Su
nombre completo era Phillippus Aureolus Theophrastus Bombastus von
Hohenheim. A nadie extrañará pues que adoptara el apelativo de
Paracelso,
que además de ser mucho más breve y práctico, homenajeaba a Celso,
el célebre médico de la Roma imperial.
Nuestro
hombre nació en Zurich en 1493, y se crió en la vecina localidad de
Einsiedeln. Su padre, también médico, le inculcó su pasión por la
medicina, cursando sus estudios en Basilea, Viena y Ferrara. Dotado
de excepcional talento, Paracelso adquirió pronto reputación de
sabio tanto entre sus colegas médicos, como entre las gentes del
pueblo. Siendo muy joven ejerció su profesión en las minas,
convirtiéndose en uno de los primeros médicos y en prácticamente
el primer hombre de ciencia que se ocupó en el estudio de lo que
ahora llamamos enfermedades profesionales o laborales.
Entre
las principales aportaciones de Paracelso a la medicina, cabe reseñar
su descripción minuciosa de las estructuras articulares y del
líquido
sinovial
(término que introdujo en los tratados de anatomía). Destacan
también sus estudios sobre la naturaleza y el tratamiento de
enfermedades como el bocio o la sífilis. Paracelso fue además un
gran defensor de la cirugía, una práctica que en su tiempo se
consideraba oficio bajo, más propio de barberos que de médicos.
Pero acaso su mayor aportación a la ciencia médica fue la
introducción de fármacos de origen mineral, químico (o alquímico,
como se decía en su tiempo) en el tratamiento de diversas
patologías. Hasta entonces la farmacopea estaba prácticamente
limitada a las drogas clásicas de origen vegetal conocidas desde la
antigüedad greco-latina, y enriquecidas por la medicina del Islam.

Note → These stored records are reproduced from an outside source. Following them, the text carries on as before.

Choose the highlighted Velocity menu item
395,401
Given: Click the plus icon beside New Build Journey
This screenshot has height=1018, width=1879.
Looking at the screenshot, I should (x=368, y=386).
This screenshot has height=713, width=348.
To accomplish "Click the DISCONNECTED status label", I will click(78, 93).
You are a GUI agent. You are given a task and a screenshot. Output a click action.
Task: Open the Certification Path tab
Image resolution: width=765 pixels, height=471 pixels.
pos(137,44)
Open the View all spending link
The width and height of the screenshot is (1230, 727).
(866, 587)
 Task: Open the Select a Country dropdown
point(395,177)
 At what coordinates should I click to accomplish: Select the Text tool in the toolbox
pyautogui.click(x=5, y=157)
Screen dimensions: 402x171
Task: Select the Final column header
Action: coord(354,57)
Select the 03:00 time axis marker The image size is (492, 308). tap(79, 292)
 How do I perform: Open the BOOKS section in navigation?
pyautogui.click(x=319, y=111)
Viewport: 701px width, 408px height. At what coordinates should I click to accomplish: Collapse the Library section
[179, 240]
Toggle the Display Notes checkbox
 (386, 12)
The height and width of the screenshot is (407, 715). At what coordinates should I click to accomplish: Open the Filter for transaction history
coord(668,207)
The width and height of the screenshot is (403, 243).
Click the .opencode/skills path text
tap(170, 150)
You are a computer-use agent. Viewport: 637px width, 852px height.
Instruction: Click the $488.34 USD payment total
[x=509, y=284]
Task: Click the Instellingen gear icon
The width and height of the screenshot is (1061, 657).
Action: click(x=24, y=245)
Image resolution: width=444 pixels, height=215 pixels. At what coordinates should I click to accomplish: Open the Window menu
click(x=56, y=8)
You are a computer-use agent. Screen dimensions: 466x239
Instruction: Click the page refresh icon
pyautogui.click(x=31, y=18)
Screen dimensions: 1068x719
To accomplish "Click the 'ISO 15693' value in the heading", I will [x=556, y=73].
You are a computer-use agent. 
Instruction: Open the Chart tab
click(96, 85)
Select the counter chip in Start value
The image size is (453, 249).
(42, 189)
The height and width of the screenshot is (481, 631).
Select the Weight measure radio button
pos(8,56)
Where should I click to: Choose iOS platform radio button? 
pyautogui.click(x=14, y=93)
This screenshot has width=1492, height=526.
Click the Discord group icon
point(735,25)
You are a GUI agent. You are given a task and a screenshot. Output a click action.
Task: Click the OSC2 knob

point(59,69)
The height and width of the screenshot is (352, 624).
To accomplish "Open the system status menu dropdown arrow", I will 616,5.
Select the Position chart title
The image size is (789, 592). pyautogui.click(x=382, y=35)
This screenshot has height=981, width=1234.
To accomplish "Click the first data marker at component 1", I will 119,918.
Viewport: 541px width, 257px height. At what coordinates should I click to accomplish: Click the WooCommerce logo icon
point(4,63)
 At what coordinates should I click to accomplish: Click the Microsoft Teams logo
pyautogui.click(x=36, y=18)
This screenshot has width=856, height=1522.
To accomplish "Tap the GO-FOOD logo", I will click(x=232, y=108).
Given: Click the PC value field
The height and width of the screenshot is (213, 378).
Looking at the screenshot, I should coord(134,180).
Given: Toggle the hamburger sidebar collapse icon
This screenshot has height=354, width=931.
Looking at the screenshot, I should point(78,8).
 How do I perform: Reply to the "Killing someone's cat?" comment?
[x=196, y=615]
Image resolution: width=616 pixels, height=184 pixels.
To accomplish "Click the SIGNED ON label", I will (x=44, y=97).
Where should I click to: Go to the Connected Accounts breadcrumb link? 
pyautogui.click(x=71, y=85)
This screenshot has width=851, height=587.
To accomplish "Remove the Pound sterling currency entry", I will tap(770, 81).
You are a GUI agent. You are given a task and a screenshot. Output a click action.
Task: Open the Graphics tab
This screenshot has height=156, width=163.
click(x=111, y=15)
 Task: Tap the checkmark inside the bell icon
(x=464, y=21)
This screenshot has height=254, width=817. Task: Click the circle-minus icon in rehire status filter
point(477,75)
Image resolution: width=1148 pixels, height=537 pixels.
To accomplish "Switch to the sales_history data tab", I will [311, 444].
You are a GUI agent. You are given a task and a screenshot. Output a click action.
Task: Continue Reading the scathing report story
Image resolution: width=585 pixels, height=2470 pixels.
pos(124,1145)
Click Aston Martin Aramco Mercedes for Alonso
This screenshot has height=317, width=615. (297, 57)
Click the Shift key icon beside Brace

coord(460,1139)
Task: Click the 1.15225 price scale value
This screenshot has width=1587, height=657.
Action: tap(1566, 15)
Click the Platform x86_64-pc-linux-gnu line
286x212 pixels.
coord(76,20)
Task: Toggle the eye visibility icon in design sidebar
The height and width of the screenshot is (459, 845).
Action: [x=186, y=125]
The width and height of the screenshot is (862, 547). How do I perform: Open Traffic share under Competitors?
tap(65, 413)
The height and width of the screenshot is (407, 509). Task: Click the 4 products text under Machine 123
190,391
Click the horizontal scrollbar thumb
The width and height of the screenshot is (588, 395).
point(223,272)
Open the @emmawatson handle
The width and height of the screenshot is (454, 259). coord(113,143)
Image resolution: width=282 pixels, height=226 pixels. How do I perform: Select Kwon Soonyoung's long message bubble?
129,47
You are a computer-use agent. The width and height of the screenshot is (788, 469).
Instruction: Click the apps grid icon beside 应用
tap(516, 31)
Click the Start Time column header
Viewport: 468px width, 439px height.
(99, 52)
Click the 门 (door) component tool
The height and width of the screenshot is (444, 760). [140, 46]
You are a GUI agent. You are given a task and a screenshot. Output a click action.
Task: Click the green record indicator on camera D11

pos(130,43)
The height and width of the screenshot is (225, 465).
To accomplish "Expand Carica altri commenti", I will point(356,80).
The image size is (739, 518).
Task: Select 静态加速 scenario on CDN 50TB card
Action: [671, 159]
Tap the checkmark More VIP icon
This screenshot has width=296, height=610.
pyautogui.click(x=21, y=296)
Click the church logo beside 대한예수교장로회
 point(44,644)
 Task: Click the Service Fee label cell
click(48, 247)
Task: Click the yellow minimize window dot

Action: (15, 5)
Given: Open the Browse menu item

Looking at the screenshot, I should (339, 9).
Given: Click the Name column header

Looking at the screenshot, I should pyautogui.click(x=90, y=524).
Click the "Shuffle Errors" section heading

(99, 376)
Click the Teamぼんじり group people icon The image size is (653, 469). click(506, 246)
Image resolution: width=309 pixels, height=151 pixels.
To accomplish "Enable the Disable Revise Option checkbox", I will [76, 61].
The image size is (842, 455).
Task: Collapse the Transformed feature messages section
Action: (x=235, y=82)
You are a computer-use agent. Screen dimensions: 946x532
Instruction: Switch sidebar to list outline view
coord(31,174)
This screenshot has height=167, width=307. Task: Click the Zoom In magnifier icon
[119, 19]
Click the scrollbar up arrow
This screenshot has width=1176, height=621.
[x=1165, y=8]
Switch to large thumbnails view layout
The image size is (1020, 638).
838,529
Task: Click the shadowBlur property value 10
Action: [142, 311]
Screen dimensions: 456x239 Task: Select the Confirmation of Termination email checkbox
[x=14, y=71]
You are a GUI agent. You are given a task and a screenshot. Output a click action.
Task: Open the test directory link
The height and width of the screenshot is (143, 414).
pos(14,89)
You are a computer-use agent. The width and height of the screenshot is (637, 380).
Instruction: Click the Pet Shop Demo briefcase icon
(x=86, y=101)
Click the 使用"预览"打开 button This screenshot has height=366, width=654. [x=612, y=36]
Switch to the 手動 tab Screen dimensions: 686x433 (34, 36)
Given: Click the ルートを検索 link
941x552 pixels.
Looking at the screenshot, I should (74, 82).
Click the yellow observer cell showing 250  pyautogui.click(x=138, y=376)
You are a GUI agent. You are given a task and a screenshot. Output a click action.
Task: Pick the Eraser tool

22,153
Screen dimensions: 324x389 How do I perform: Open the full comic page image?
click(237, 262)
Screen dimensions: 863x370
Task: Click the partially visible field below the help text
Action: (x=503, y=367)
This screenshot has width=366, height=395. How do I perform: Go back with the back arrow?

El uso de este nuevo tipo de sustancias inorgánicas supuso un paso
de gigante para la farmacia, cuyo arsenal terapéutico se amplió de
forma exponencial. Como ejemplo, hasta la era antibiótica, en el
tratamiento de la sífilis se siguieron empleando las sales
mercuriales
introducidas por Paracelso. Sin embargo, no por ello desdeñó el uso
de sustancias orgánicas que habían probado su eficacia. En su
tratado Die
grosse wundartzney
(La gran
cirugía),
Paracelso apostó por el láudano,
y gracias a él su uso se extendió por toda Europa.
Así
pues, Paracelso no sólo fue un gran médico, sino que fue lo que hoy
se entendería como un médico moderno que desterró prejuicios
supersticiosos y adoptó una visión científica de la medicina. En
otros términos, si yo hiciera un viaje en el espacio-tiempo al
primer tercio del siglo XVI, y tuviera la desgracia de enfermar,
procuraría buscar a Paracelso. ¿De dónde procede entonces toda esa
fama de personaje controvertido, y hasta de hechicero, que acompaña
a la figura de Paracelso? Digamos que de sus otras aficiones, o más
bien pasiones, la astrología y la alquimia. En efecto, si repasamos
sus obras no médicas, nos encontraremos con cartas astrales,
ascendentes, horóscopos, y descendiendo a la Tierra, hasta con
gnomos, nereidas, hadas del fuego, espíritus del viento,
salamandras, lagartos y una especie de visión mística y
pampsiquista del universo.
Y
es esa otra faceta esotérica de Paracelso la que ha interesado a
autores tan dispares como Goethe, Herman Melville, Nathaniel
Hawthorne o Jorge Luis Borges. Una romántica como Mary Shelley (la
autora de Frankenstein)
consideraba a Paracelso uno de los tres grandes hechiceros de la
Historia, junto a Cornelio Agrippa y Alberto Magno. Paracelso
aparecía mencionado en los títulos de crédito del film clásico
Nosferatu,
y en fin, hasta forma parte del mágico universo de Harry
Potter.
Paracelso
murió en Salzburgo en 1541, y aunque probablemente no halló la
piedra filosofal que tanto ansiaba, ni consiguió transmutar el plomo
en oro, fue sin duda un hombre excepcional, poseedor de un talento
formidable. El profe Bigotini le rinde respetuosa pleitesía,
mientras observa cómo bulle su viejo alambique. Ojalá, invocando a
Paracelso, se pudieran transformar en oro del más fino las almas de
algunos desalmados que, como escribió nuestro inmortal Federico
García Lorca, no
lloran, por eso tienen de plomo las calaveras…
Los
solteros guapos y ricos deberían pagar más impuestos. Oscar Wilde.